EXERCISE MATERIAL:
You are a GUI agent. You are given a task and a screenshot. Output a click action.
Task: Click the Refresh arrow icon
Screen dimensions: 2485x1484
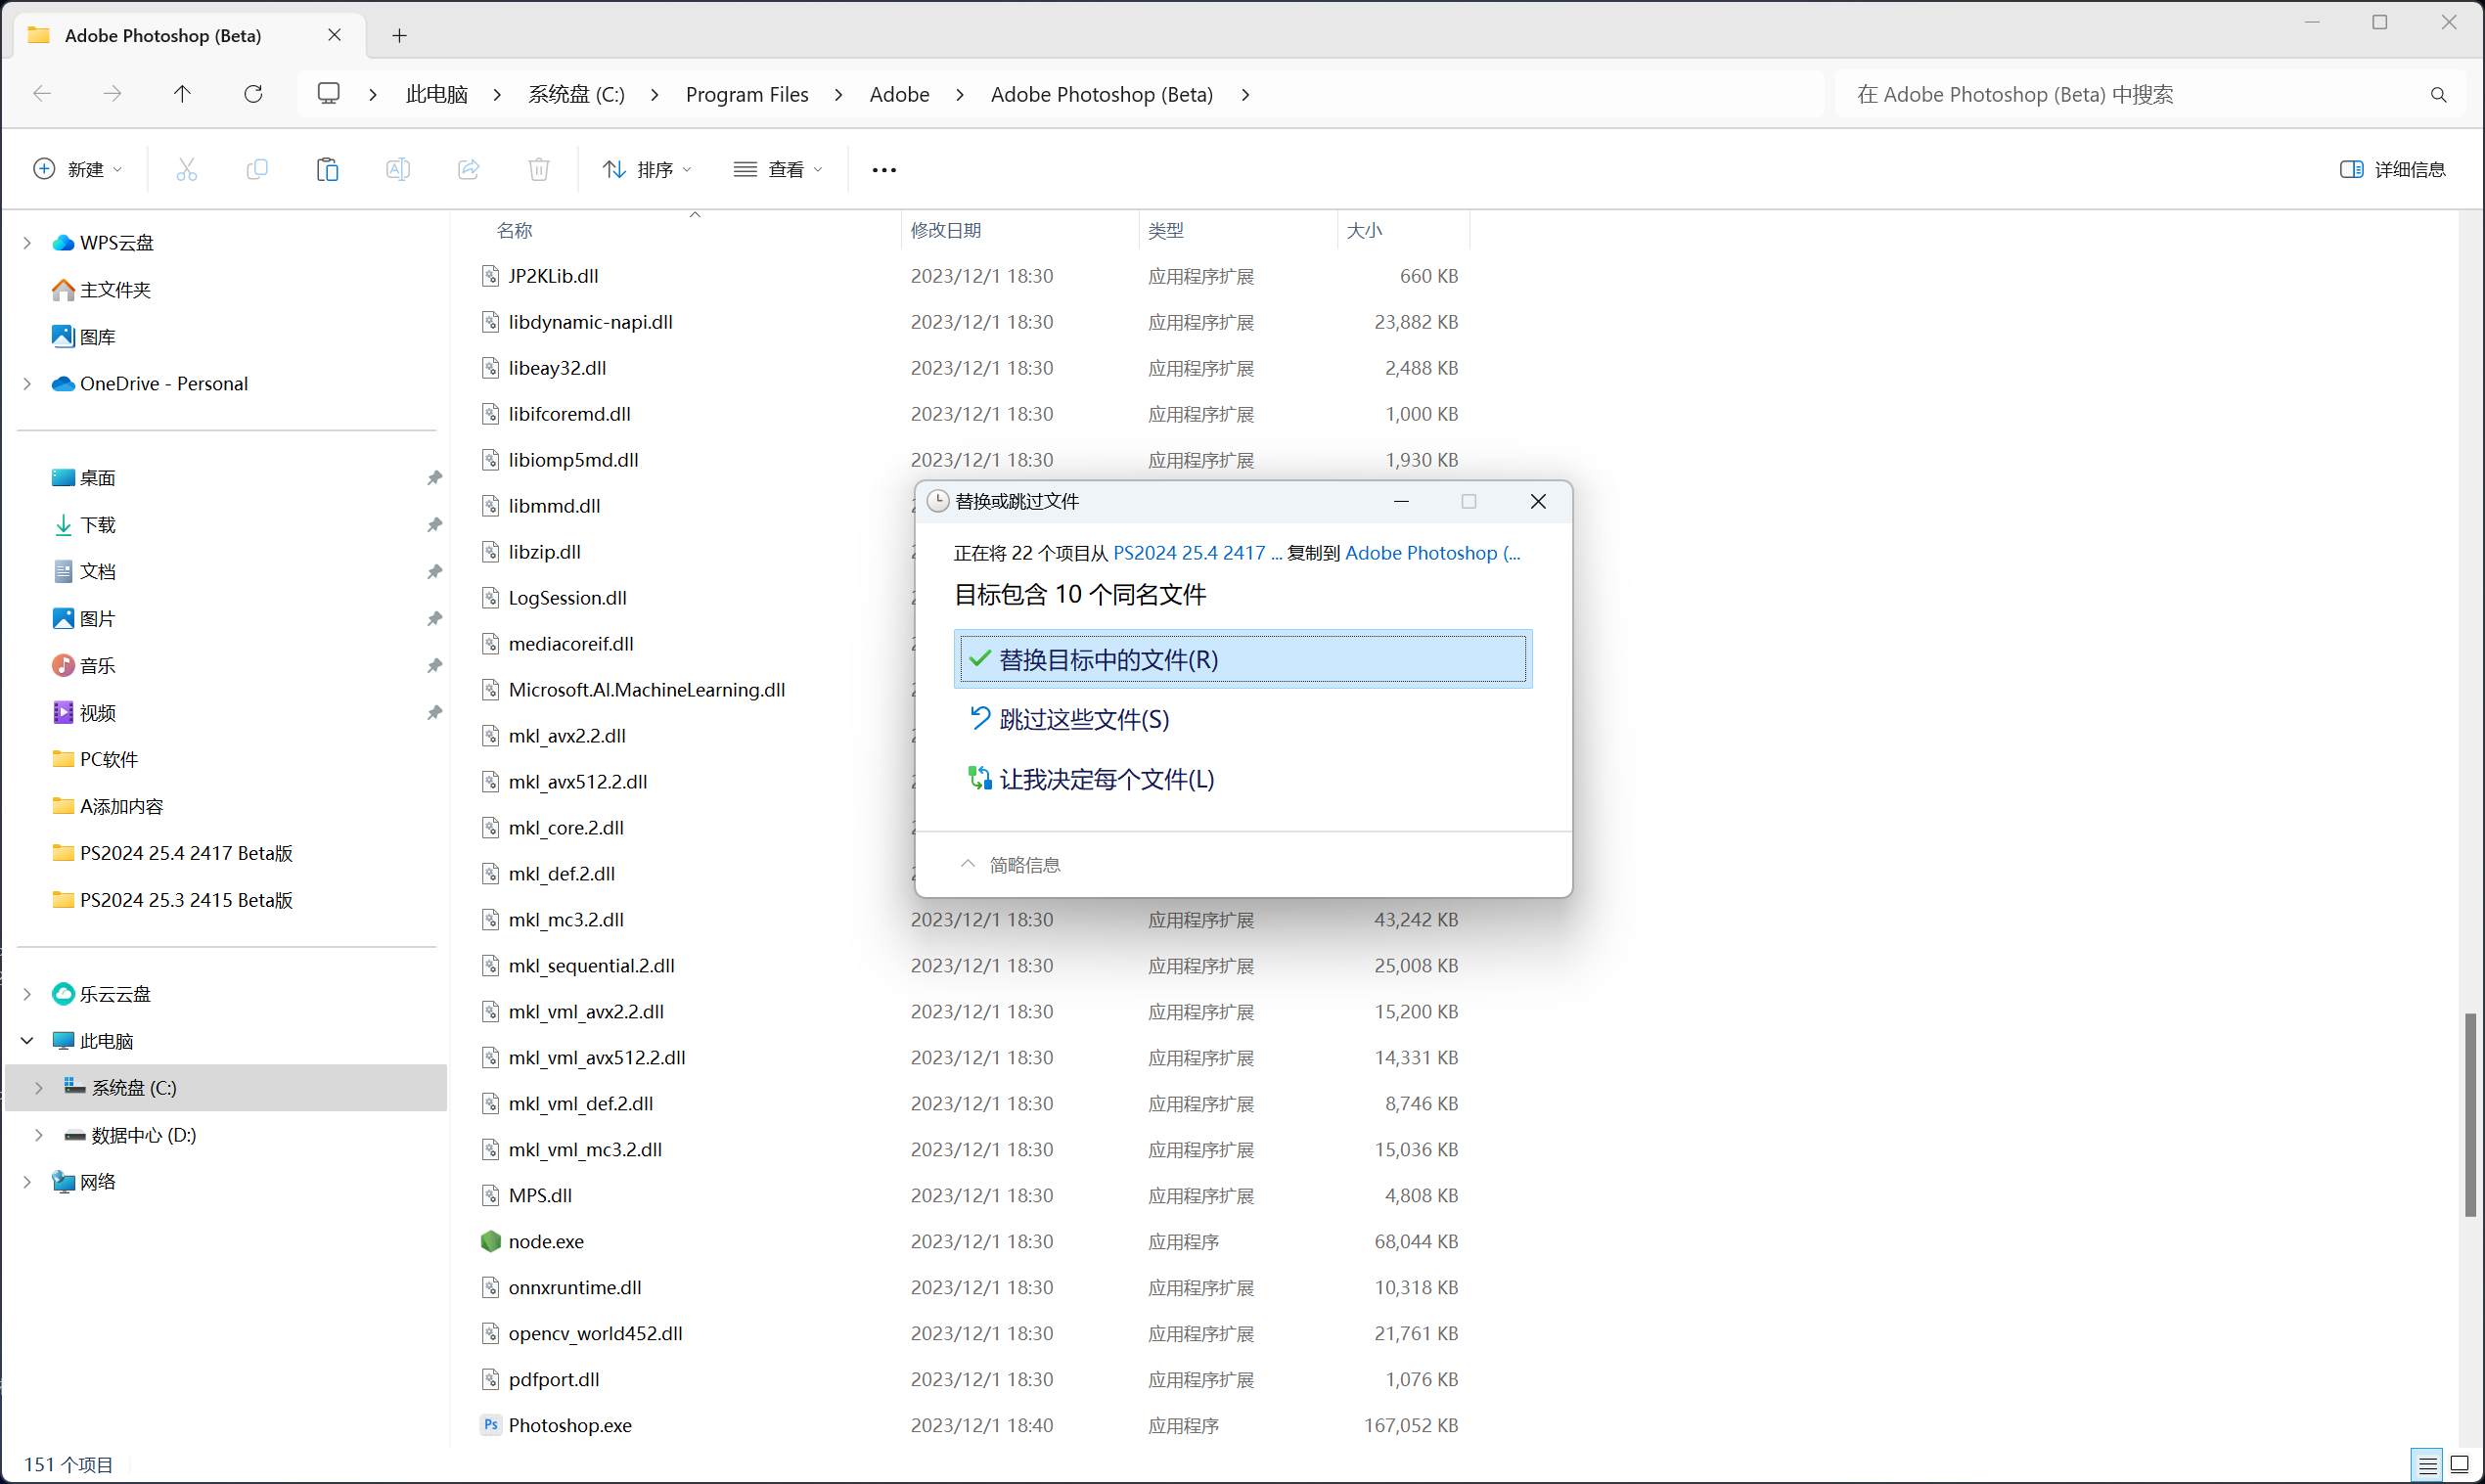[x=253, y=94]
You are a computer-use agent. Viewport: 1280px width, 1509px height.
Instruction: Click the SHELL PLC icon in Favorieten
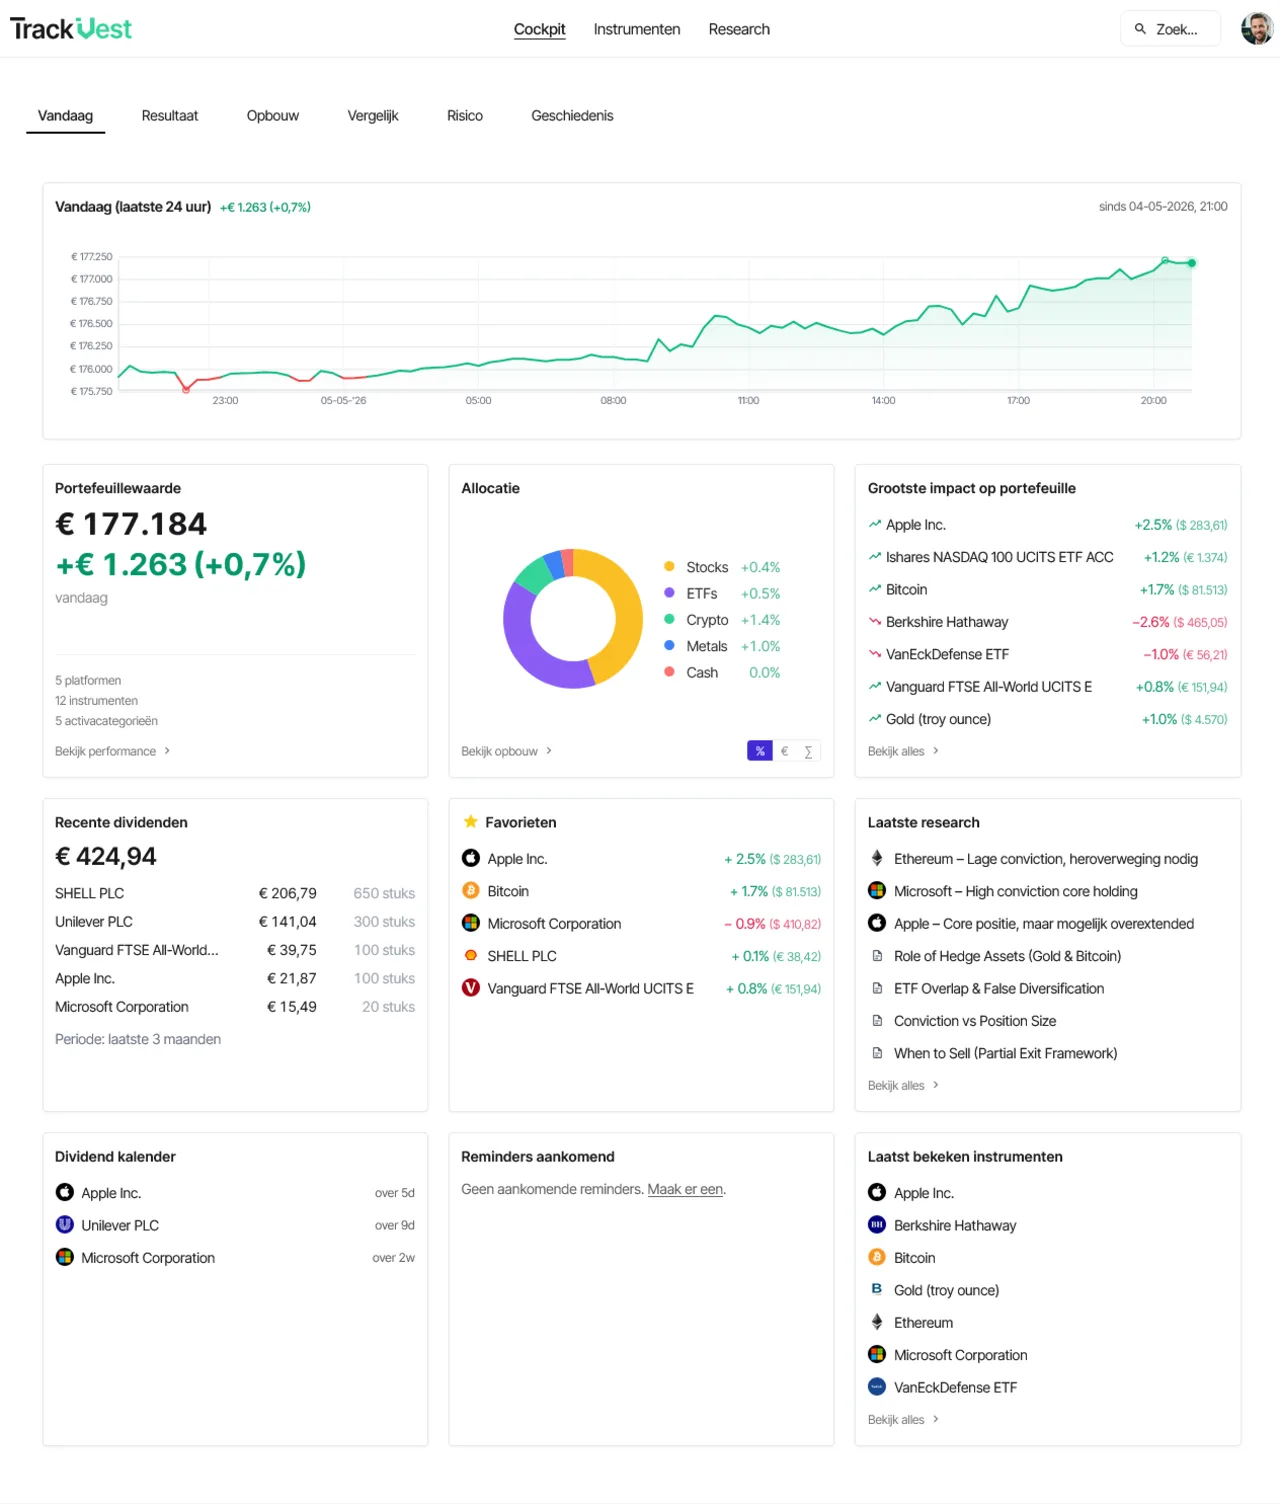(x=470, y=956)
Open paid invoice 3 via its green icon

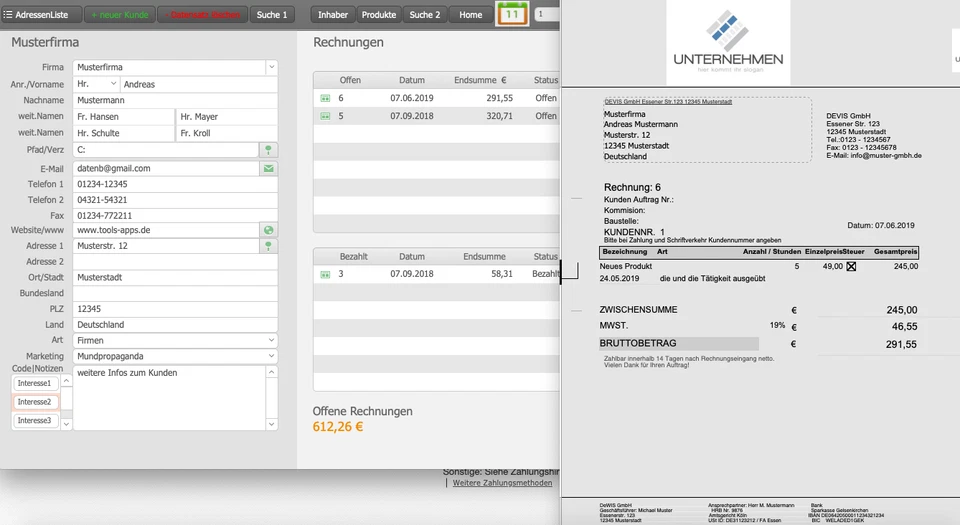tap(325, 274)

WRITTEN PROBLEM:
Reproduce every line of the records above, requests included, but scale each coordinate in the answers by 2.15 and round to the nearest whole number, with halves rounded up. Leave the pictures out of your answer.

ANSWER TO THE PROBLEM:
You are a GUI agent. You are given a task and a screenshot. Output a click action.
Task: Click the Refresh arrow icon
Screen dimensions: 2485x1484
[x=544, y=202]
You are a computer-use agent. Viewport: 1280px width, 1509px height.
Instruction: Click the SHELL PLC icon in Favorieten
(x=1011, y=2055)
Open paid invoice 3 via its green icon

tap(699, 589)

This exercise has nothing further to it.